Problem details: Rewrite the listing below, starting from its first line and going on through the line that contains "pyautogui.click(x=131, y=134)", with every "screenshot" changed to "screen capture" and all else unchanged. Leave the pictures out of your version.

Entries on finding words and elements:
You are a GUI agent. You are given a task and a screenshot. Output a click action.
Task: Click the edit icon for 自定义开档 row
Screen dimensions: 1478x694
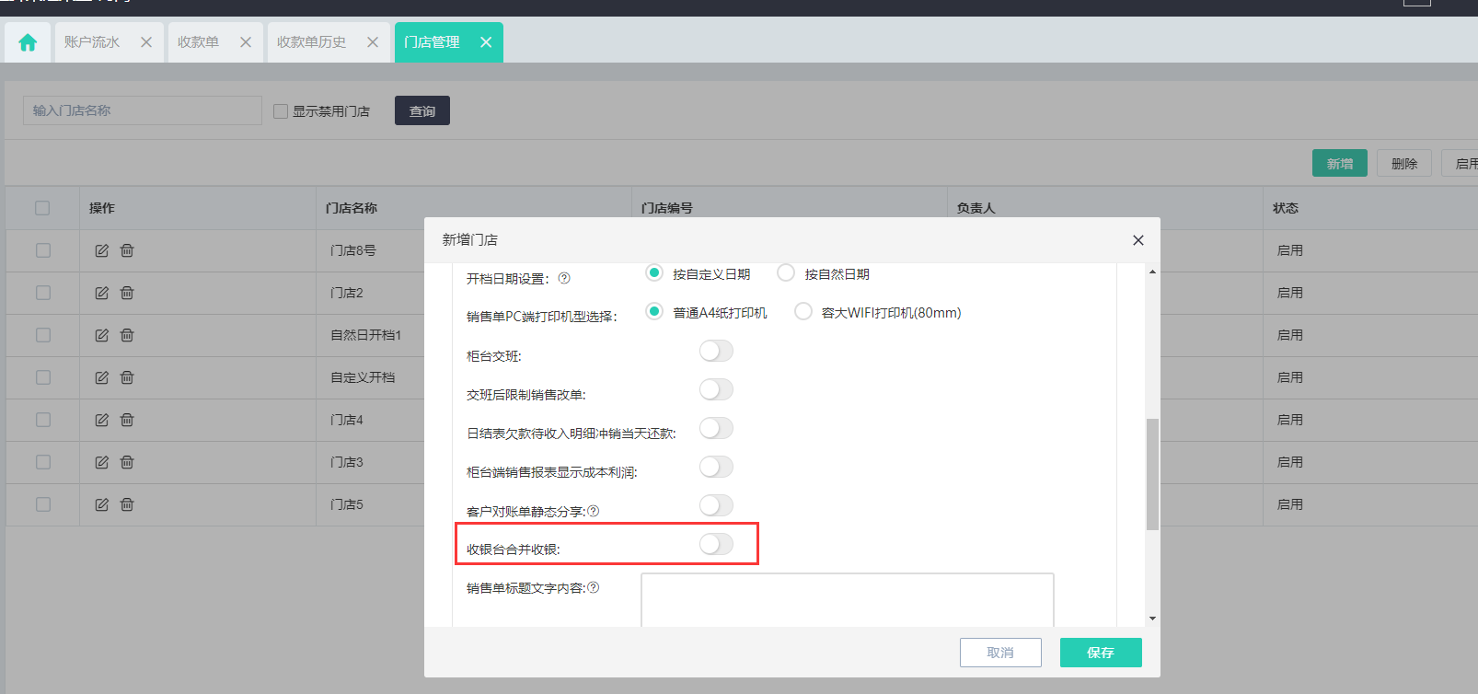[x=102, y=377]
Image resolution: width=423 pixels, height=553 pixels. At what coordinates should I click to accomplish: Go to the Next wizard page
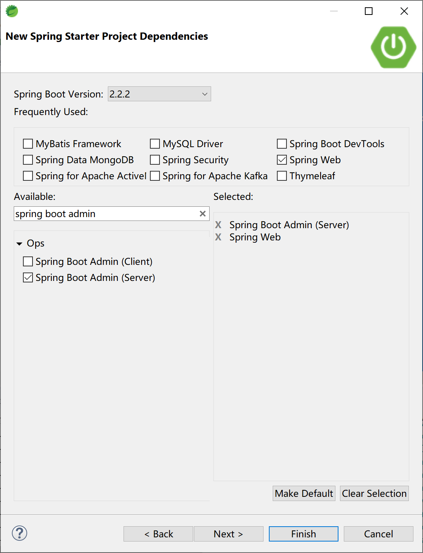228,534
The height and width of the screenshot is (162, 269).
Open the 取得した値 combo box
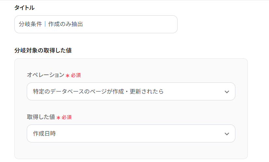pyautogui.click(x=131, y=134)
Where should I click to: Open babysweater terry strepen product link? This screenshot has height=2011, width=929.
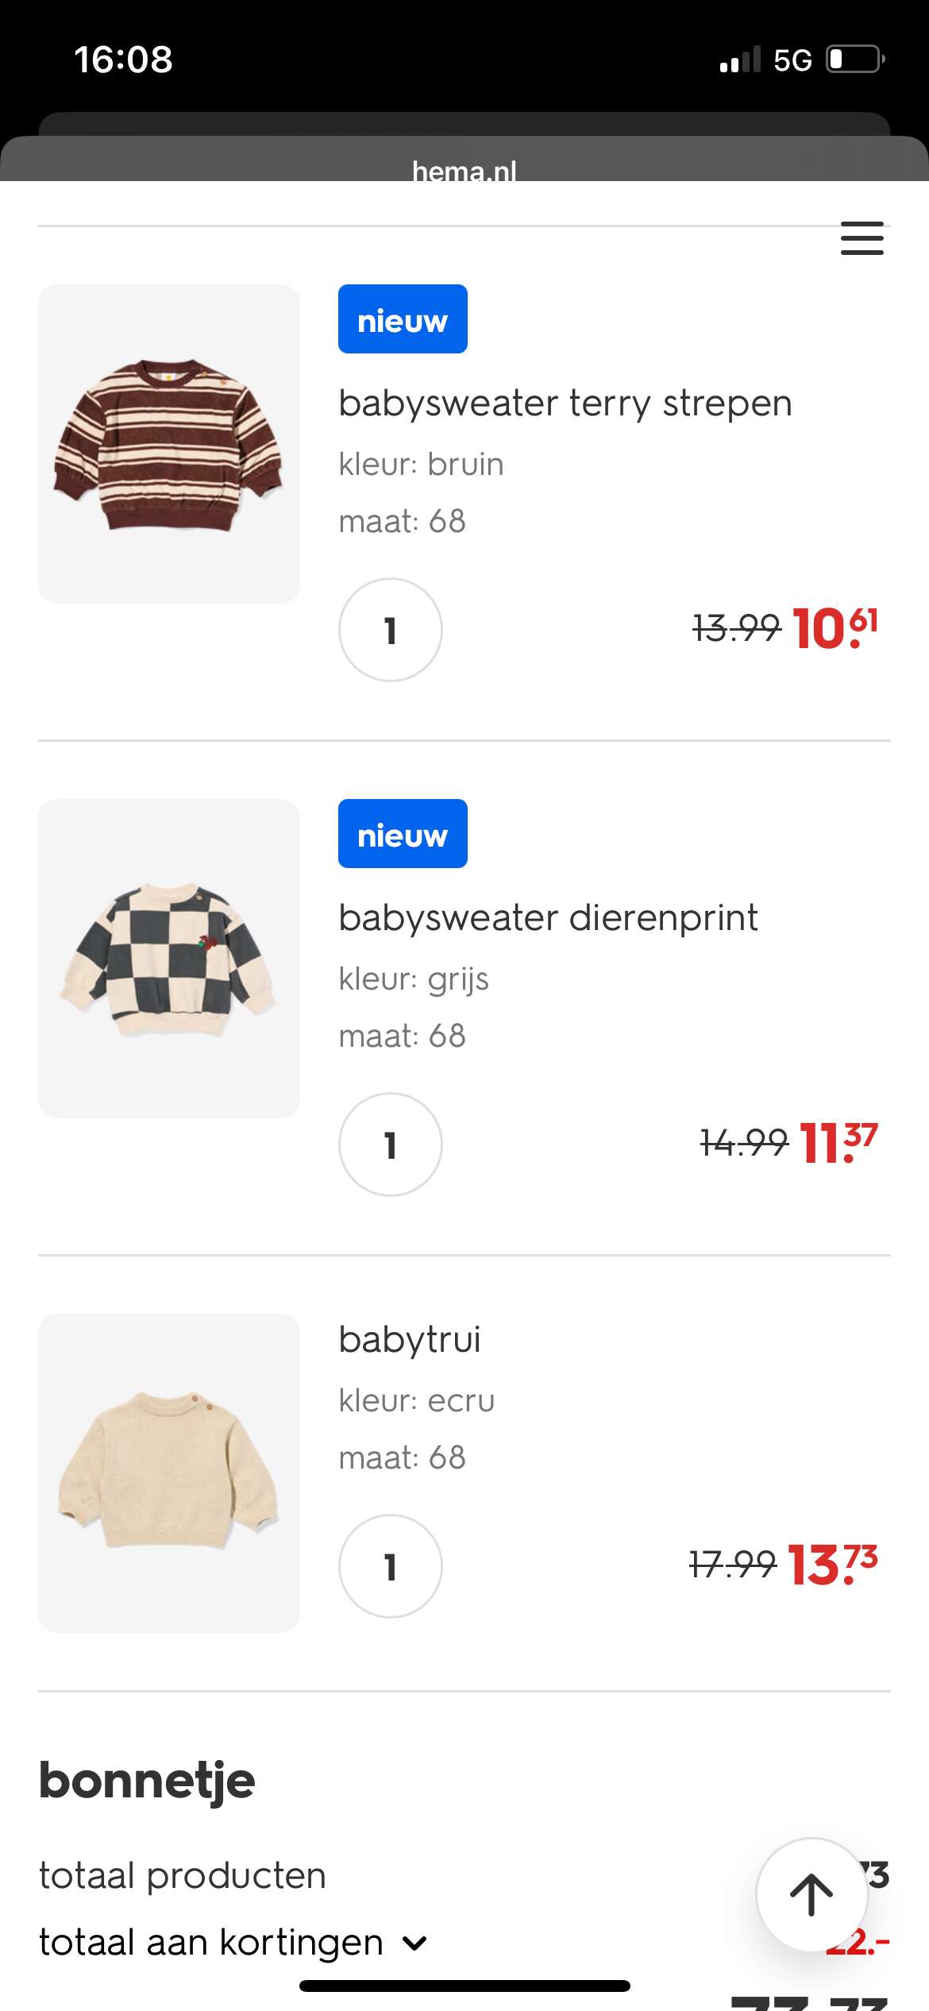(565, 403)
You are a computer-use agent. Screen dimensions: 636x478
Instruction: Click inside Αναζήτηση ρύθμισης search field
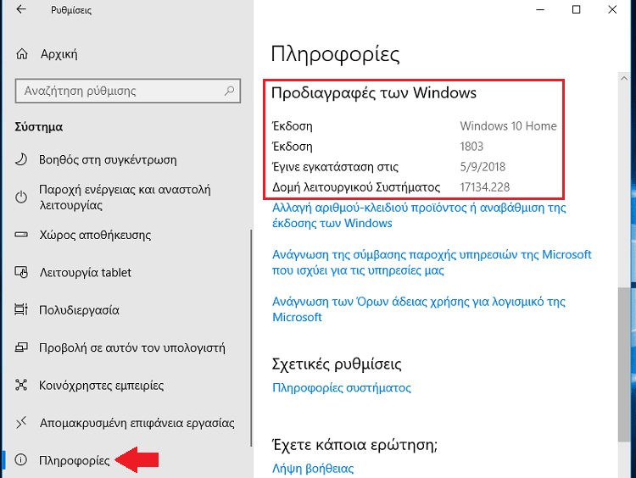coord(128,91)
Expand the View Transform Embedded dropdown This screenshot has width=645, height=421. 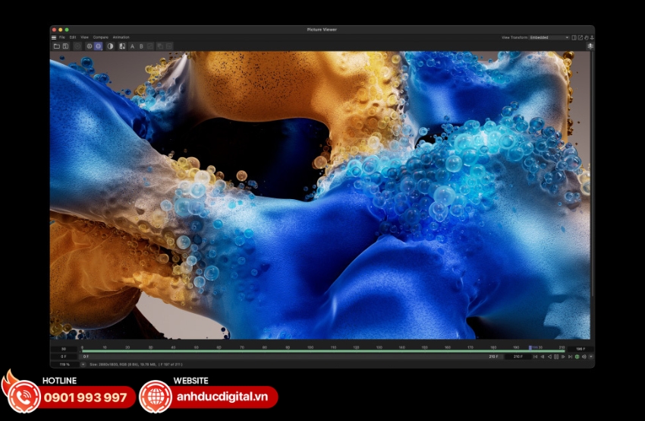click(x=549, y=37)
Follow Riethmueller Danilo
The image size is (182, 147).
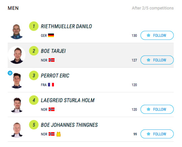point(157,35)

Reply:
You are a GUI agent. You are given a task and a screen capture. Output a click action.
Task: Click the edit icon for 自定义开档 row
Screen dimensions: 1478x694
[x=102, y=377]
Image resolution: width=423 pixels, height=553 pixels. At what coordinates should I click to accomplish: Go to the Next wizard page
228,534
The height and width of the screen capture is (162, 269).
Open the 取得した値 combo box
pyautogui.click(x=131, y=134)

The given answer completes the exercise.